▶ _Reading text_

Prior Failed Attempts
Section 07
Section 7A
Section 7B

Summary of Prior Failed Efforts to Publish the “Liver-Brain-Theory"

The author submitted a 134 word hypothesis, along with supplemental Information, directly to the Editor in Chief of the New England Journal of Medicine on 9/7/2014. He received the accompanying rejection letter (9/15/2014) in the return mail:

See 7A, Immediately following;

Please note the comments by Dr. Drazen concerning a possible liver transplant. The author of the Liver-Brain-Theory proposed that a liver transplant may very well arrest or prevent the progression of the muscle wasting associated with ALS more than 18 months prior to attempting to publish this theory. This concept was a logical conclusion of the unproved premise that hepatic generated neurotoxins were the proximate cause of most types of neurodegenerative diseases.

The author was initially dismayed to see this rejection letter. On re-reading it however, he was pleased that Dr. Drazen’s note confirmed his research findings: the NEJM had never published a single theory or hypothesis attempting to account for the cause of any type of neurodegenerative disease in the preceding one hundred years or more.

Not at all discouraged by this initial rejection of this hypothesis, the author proceeded to attempt to publish a similar version of the Liver-Brain-Theory in “NEUROLOGY®."

On November 12, 2014, the author received several separate emails from their editorial staff: “Your manuscript will not be considered for publication, until you have approved the submission.”

Seven days later, November 19, 2014, 9:30 AM, the author received a formal notice (via email) from the office of the Editor in Chief: “Your manuscript has been reviewed by one or more of the editors and is being returned without review.” we regret that this decision is final.”

▶ _How to complete this task_
Rewrite the stretch of the account of the failed publication attempts from "The author was" through "years or more.", substituting "disheartened" for "dismayed".

▶ _Input data_
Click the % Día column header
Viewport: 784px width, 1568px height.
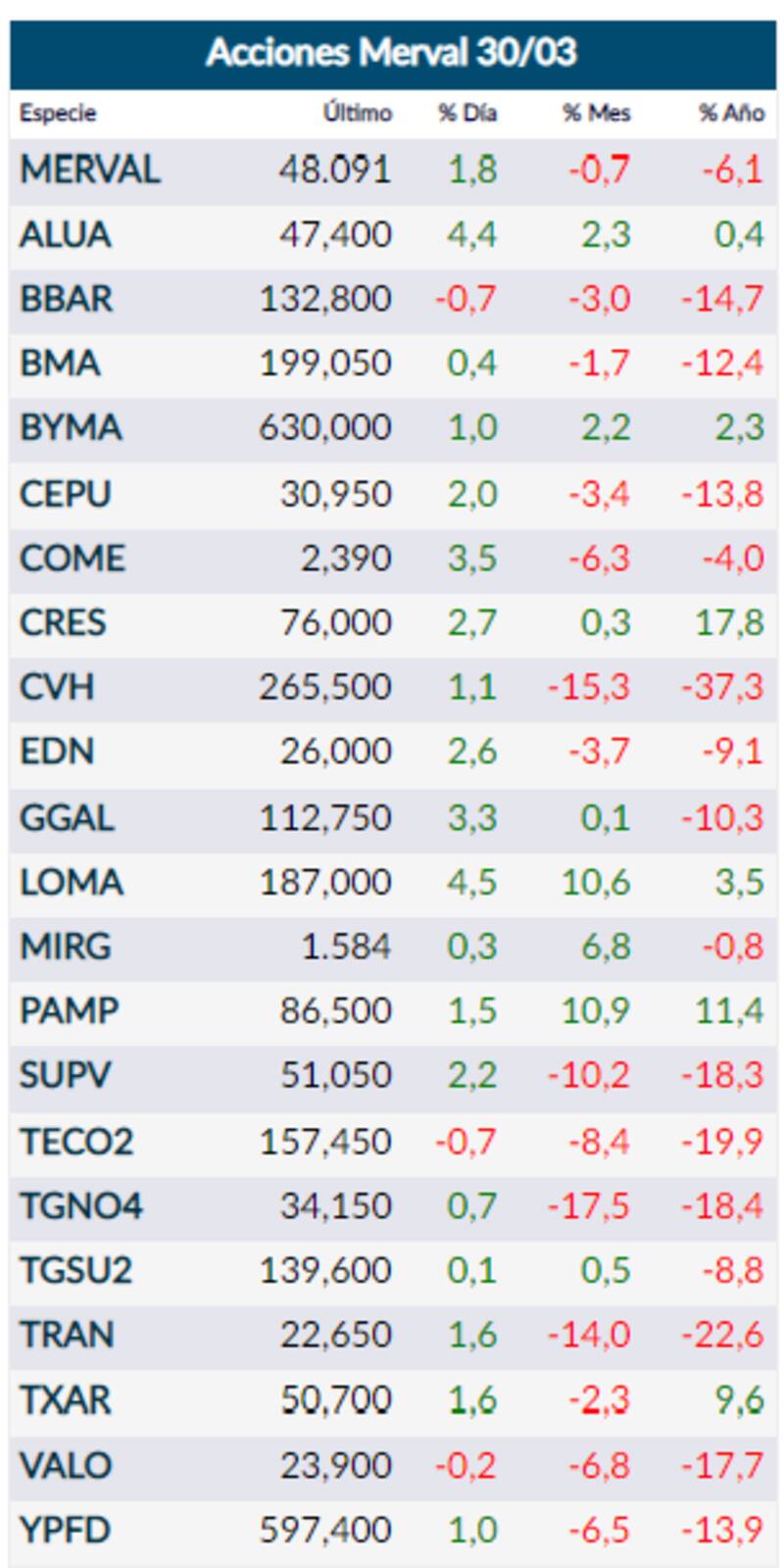point(467,114)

▶ _Response_
The author was initially disheartened to see this rejection letter. On re-reading it however, he was pleased that Dr. Drazen’s note confirmed his research findings: the NEJM had never published a single theory or hypothesis attempting to account for the cause of any type of neurodegenerative disease in the preceding one hundred years or more.